2015 Film Essays

The Act of Clicking: Levan Gabriadze’s ‘Unfriended’


In a world full of prank videos that make kids “Internet famous,” it seems ridiculous that a group of high schoolers would completely freak out when their Skype chat goes horribly wrong. Then again, American society often underestimates the digital savviness of students for one simple reason — they don’t understand all the intricacies of life on social media. Levan Gabriadze’s Unfriended has plenty of flaws, but the stream-of-consciousness social media experience makes the 80-minute film a hypnotic treat.

Opening on a rather disturbing note, the innocent Blaire (Shelley Hennig) watches footage of her friend taking her own life. But there’s no reaction shot — the girl continues to click away, as the audience shares a screen in real time. By allowing viewers to witness the act of clicking — each and every stroke — Unfriended acknowledges its gimmick and brilliantly embraces it. Once Blaire connects with her friends on Skype, she’s caught up in a whirlwind of windows, emotions and a frenetic energy that can, in fact, make one completely frazzled. Unfortunately, the Skype session turns deadly for the gang of Fresno screwballs.

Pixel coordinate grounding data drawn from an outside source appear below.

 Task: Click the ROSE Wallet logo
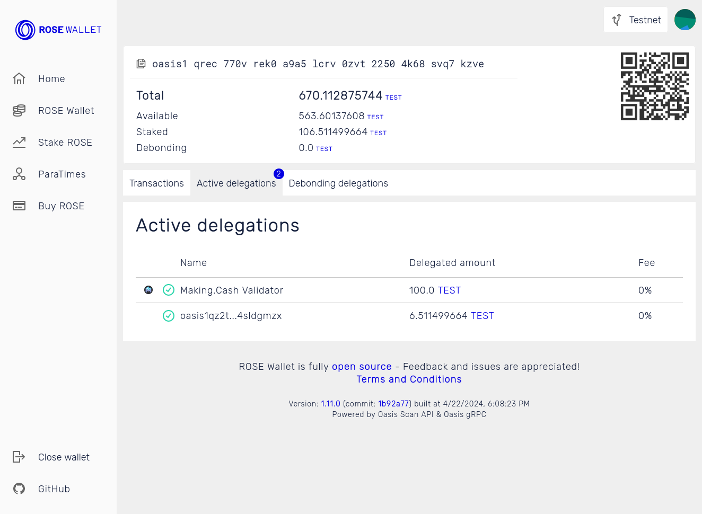pyautogui.click(x=58, y=30)
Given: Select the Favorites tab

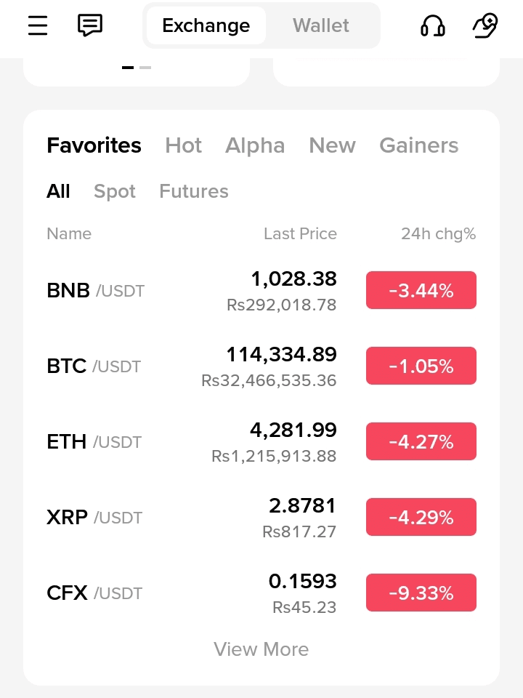Looking at the screenshot, I should pos(94,145).
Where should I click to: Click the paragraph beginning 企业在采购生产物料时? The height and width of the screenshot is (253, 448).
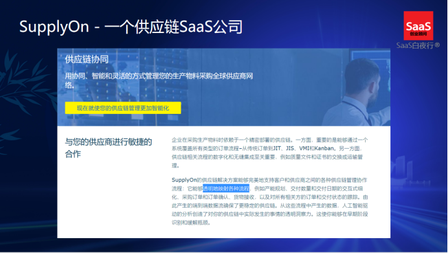pyautogui.click(x=270, y=153)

Written by Nelson Greaves, Unfriended succeeds by capitalizing on anticipation. As secrets are revealed, Blaire frantically checks Facebook, private chats and e-mail, while the sounds of her Skype session remind of a multi-faceted connection to real-time events. When a mysterious user shows up and Val (Renee Olstead) disappears from view, Blaire scours the Internet for information and almost googles the phrase “Val seizures.” She’s so caught up in the experience that her stream-of-consciousness takes over, which I found utterly fascinating.

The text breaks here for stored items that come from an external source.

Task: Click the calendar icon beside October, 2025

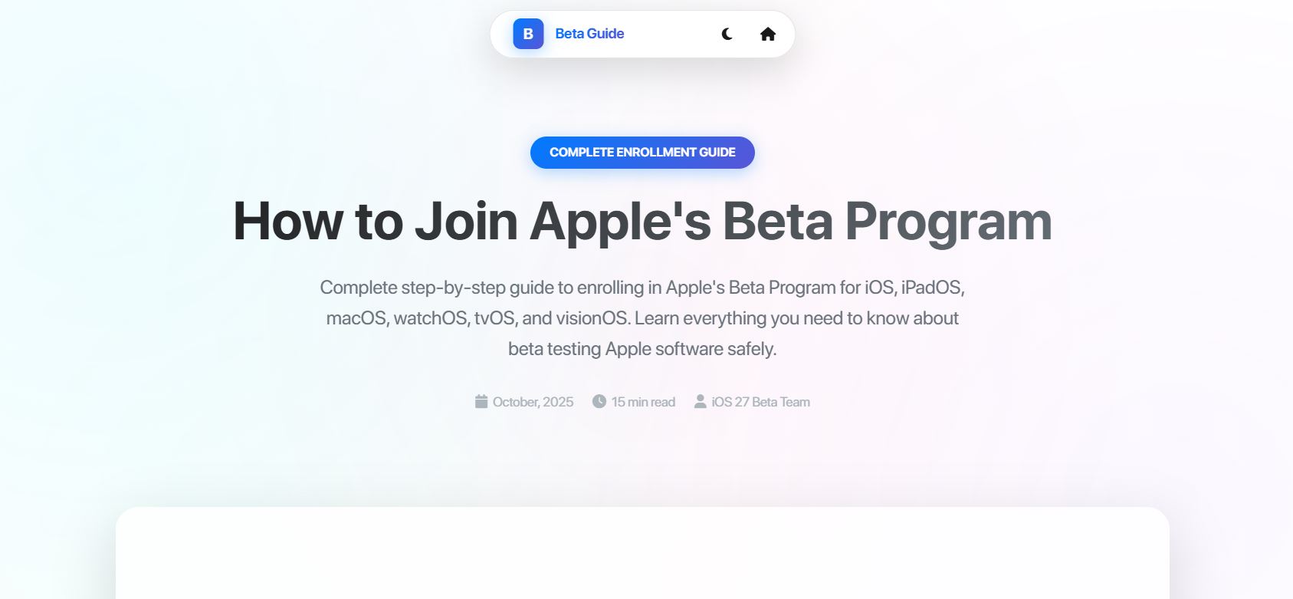Action: point(481,401)
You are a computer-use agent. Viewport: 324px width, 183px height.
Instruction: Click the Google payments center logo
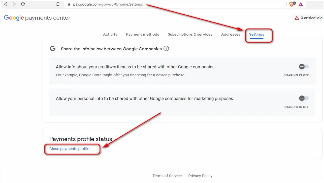[x=37, y=18]
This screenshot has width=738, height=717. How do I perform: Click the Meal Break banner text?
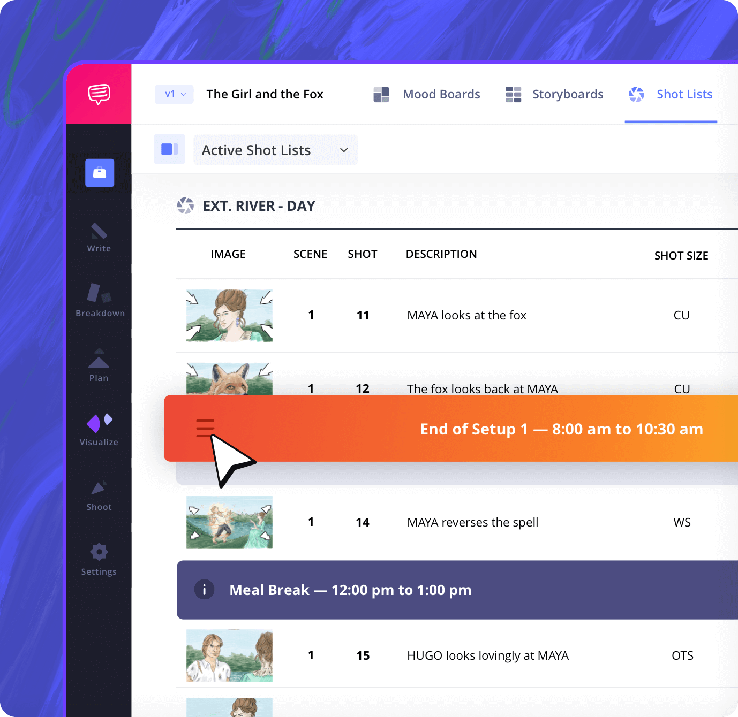tap(350, 590)
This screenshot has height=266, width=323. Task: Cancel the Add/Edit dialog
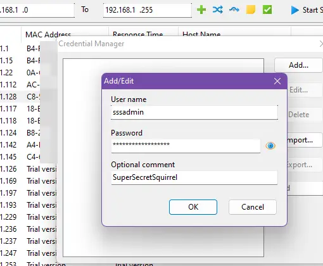(253, 207)
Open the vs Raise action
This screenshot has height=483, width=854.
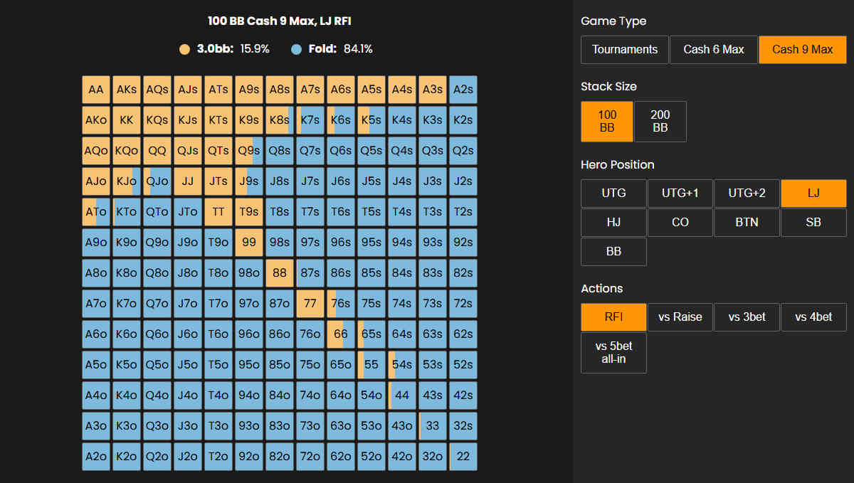[x=680, y=317]
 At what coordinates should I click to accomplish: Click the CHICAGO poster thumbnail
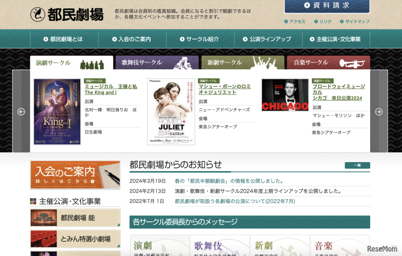[x=285, y=95]
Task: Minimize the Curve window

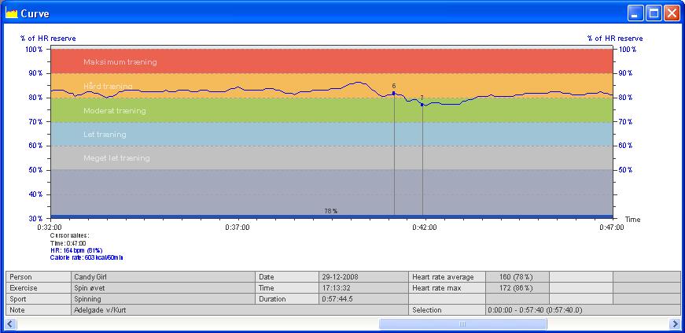Action: click(x=635, y=13)
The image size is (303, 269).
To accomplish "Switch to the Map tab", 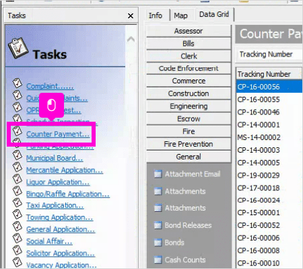I will [180, 15].
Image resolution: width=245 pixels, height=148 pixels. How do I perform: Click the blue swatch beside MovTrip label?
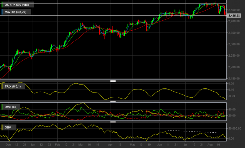(2, 12)
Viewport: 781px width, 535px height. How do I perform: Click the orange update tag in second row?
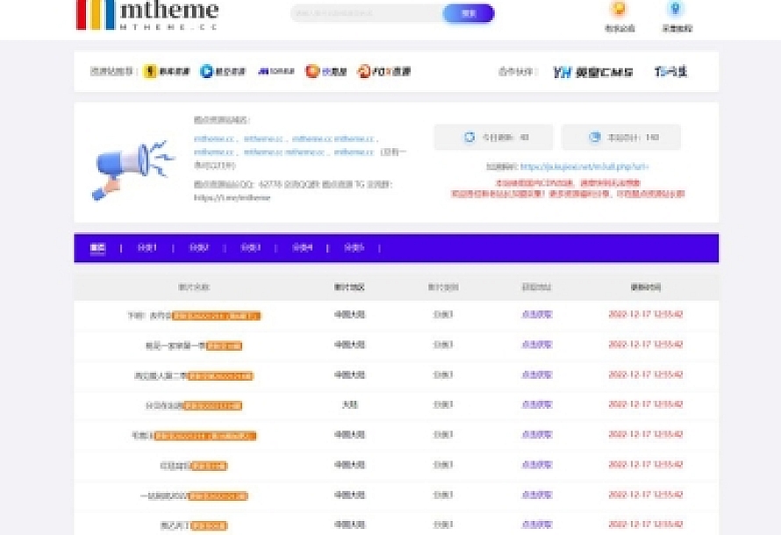[x=224, y=346]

Despite a solid cast and exceptional pacing, there’s plenty of distracting moments in Unfriended. What 18-year-old doesn’t know what a “troll” is? Unbelievably, Blaire asks her friends to explain the term. This is the same girl juggling Skype, Spotify, Facebook, e-mail, private chats and reflecting on the suicide of her friend, who was “trolled” to death. Of course, not all viewers spend their lives on the web, but Greaves could have found a better way to address the topic. Incidentally, when everything goes completely haywire, Blaire resorts to a random video chat website, “Chatroulette,” for help. There’s surely more practical ways of contacting a single human being for assistance, but the freaked out beauty is deep into “the zone.” She can’t escape the Internet.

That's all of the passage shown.